_PROBLEM STATEMENT_
Copy the listing word for word, from the line with "Task: Go to the Next wizard step" up to and including its final line, and leave out the pictures.
^^^^
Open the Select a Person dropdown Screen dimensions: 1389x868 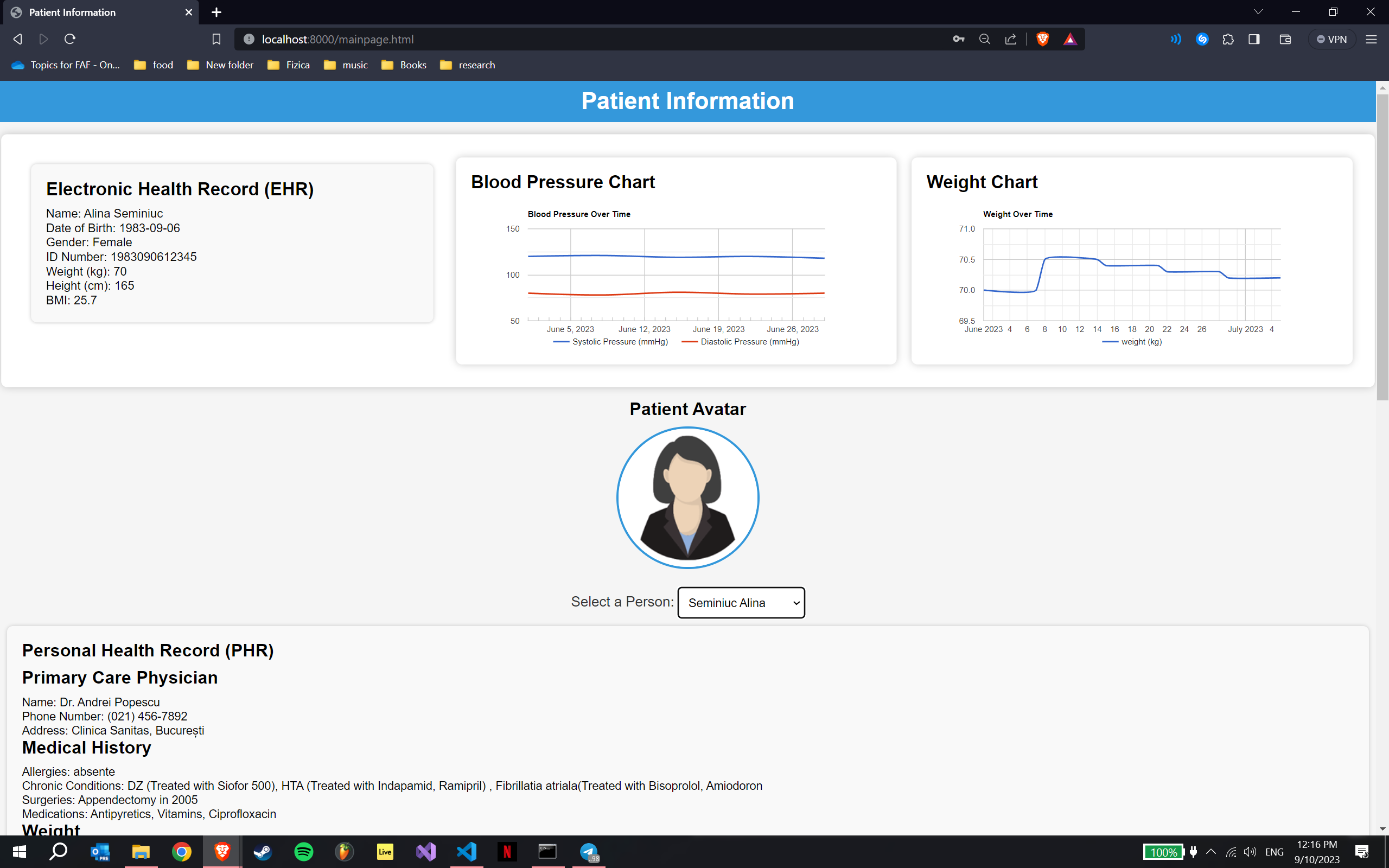click(741, 602)
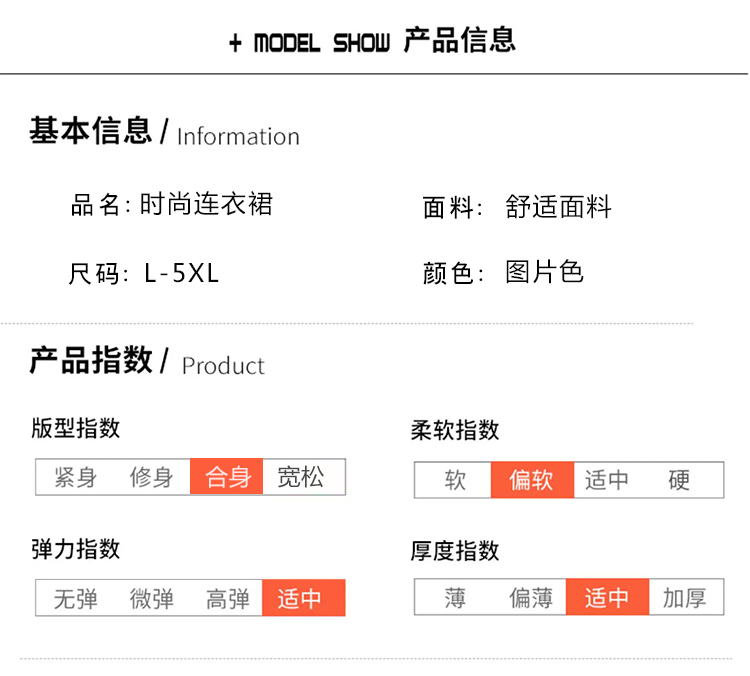This screenshot has width=750, height=676.
Task: Select 高弹 elasticity option
Action: click(x=228, y=598)
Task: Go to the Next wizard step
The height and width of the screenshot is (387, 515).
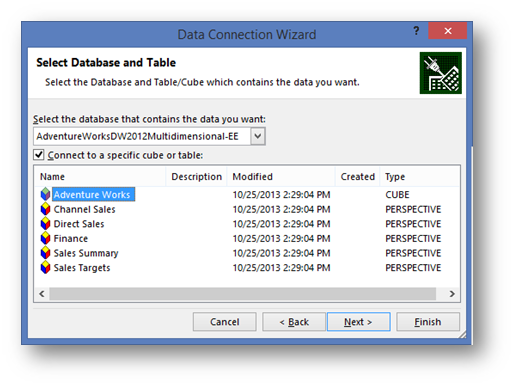Action: click(x=359, y=322)
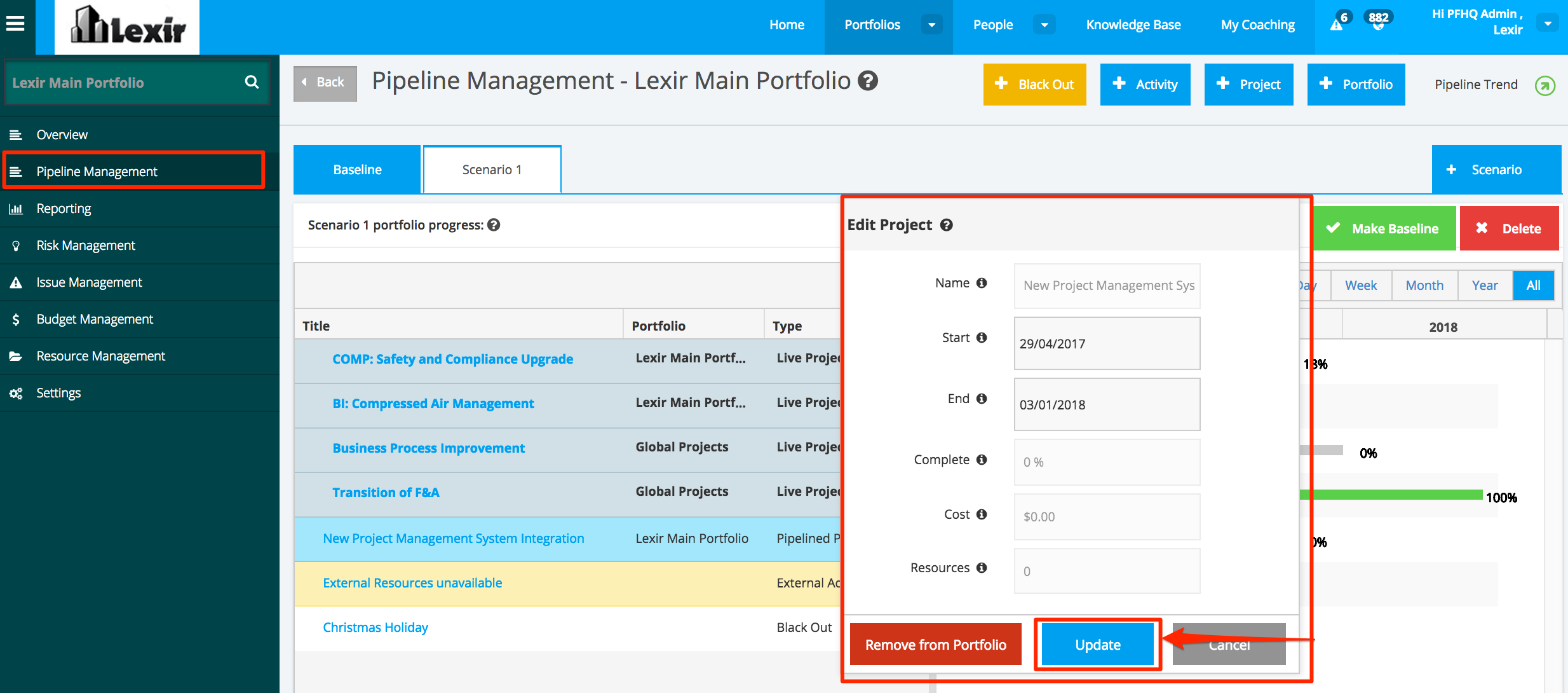The width and height of the screenshot is (1568, 693).
Task: Open Christmas Holiday link
Action: pyautogui.click(x=375, y=628)
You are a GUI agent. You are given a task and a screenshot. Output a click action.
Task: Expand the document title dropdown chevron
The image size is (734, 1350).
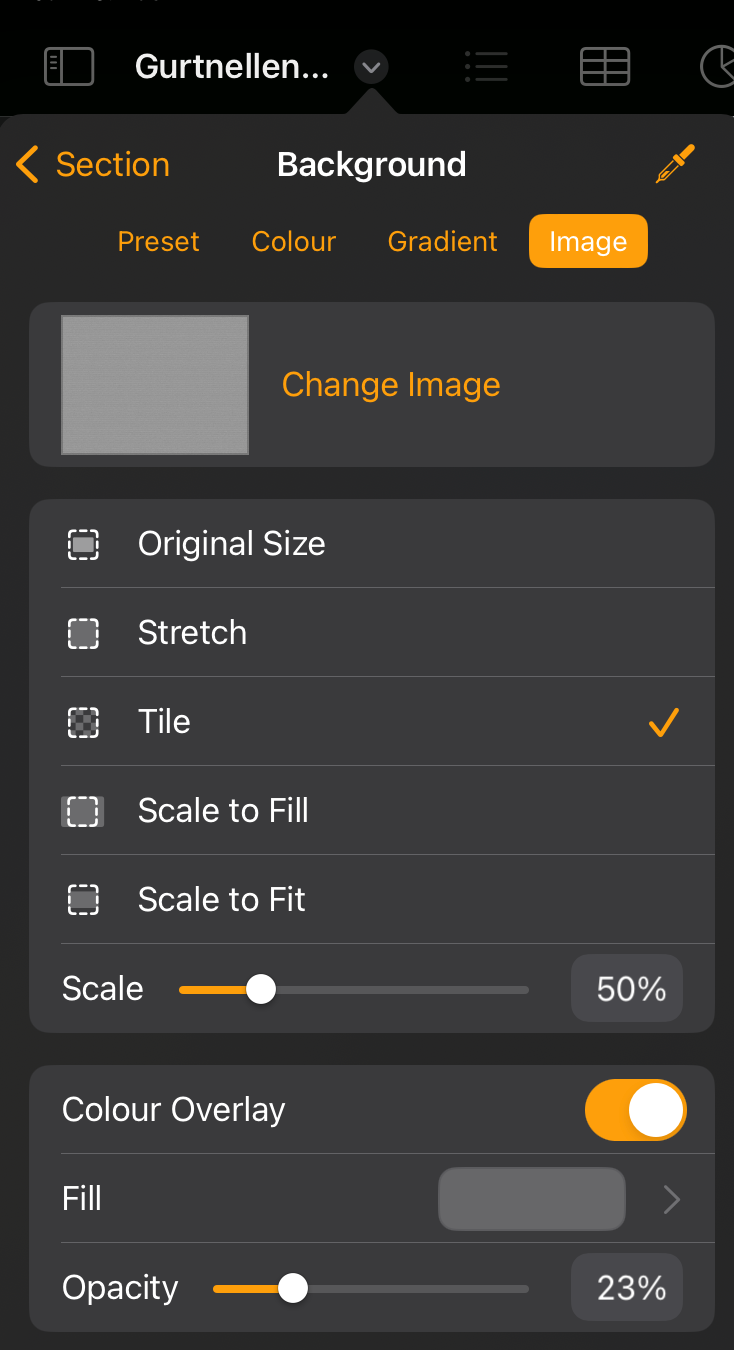371,68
^^^^
_TASK ANSWER_
Task: Go to the Next wizard step
The height and width of the screenshot is (387, 515).
Action: click(x=359, y=322)
The width and height of the screenshot is (1568, 693).
Task: Open Christmas Holiday link
Action: pyautogui.click(x=375, y=628)
You are a GUI agent. You are given a task and a screenshot. Output a click action.
Task: Expand the document title dropdown chevron
The image size is (734, 1350).
371,68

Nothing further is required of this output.